Interesting correlations.  The problem are the inferences Gallup draws from these data.  Here are their recommendations:

To reduce the costs associated with obesity, employers can start by helping employees improve on the behavior with the strongest link to obesity -- infrequent exercise. Employers can consider opening an office gym or offering gym membership discounts to incentivize frequent exercise and provide a safe place for employees to work out. Gallup research also finds that engaged employees exercise more frequently and also eat healthier than those who are not engaged or are actively disengaged. Therefore, employers who prioritize employee engagement may see a double benefit of healthier and happier workers.

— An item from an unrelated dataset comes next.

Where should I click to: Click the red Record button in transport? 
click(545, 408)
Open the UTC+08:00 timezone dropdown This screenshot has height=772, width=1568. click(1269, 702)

The problem is that their data support no such claims.  Does lack of exercise cause obesity? Yes, it probably has some role.  But, if you're already obese, chances are you're probably not much interested in exercising (i.e., it is probably the case that obesity is also causing a lack of exercise).  It's the same with many of the other issues in the above table.  Does obesity cause depression.  Or, does depression demotivate people to eat well and exercise, leading to obesity?  

There are a number of randomized-controlled-trial type studies that have been conducted looking at the effects of targeted interventions in the workplace.  Some appear to have some promise.  Many appear to have no long term impact.  That's the kind of research one would need to review and draw from to make the kind of recommendations Gallup does.  No matter how big the sample, we shouldn't interpret correlations to imply anything meaningful about the effectiveness of interventions by private companies or governments.